Stored records:
--- START ---

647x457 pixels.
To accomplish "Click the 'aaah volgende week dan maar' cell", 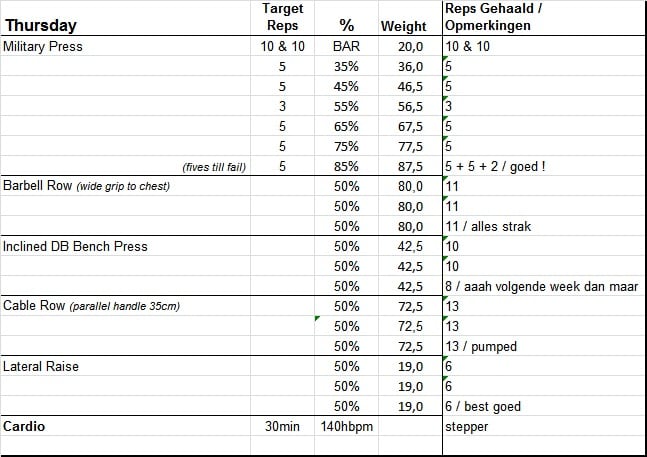I will pyautogui.click(x=540, y=287).
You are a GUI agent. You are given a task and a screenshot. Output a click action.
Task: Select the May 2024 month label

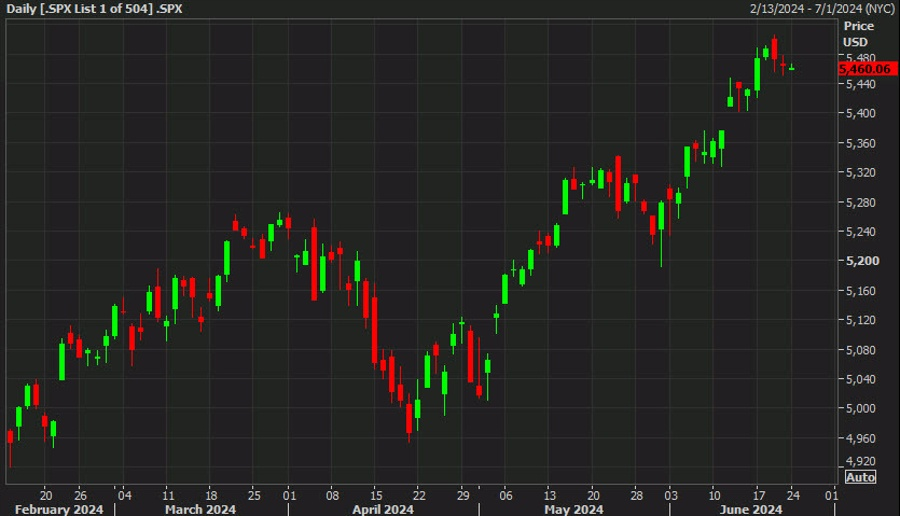click(574, 509)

--- END ---

**Task goal**
Only the lines from the line containing "You are a GUI" through the last line of the entries above should be reproduced, word for word and without pictures.

**Response to this task**
You are a GUI agent. You are given a task and a screenshot. Output a click action.
Task: Select the May 2024 month label

click(574, 509)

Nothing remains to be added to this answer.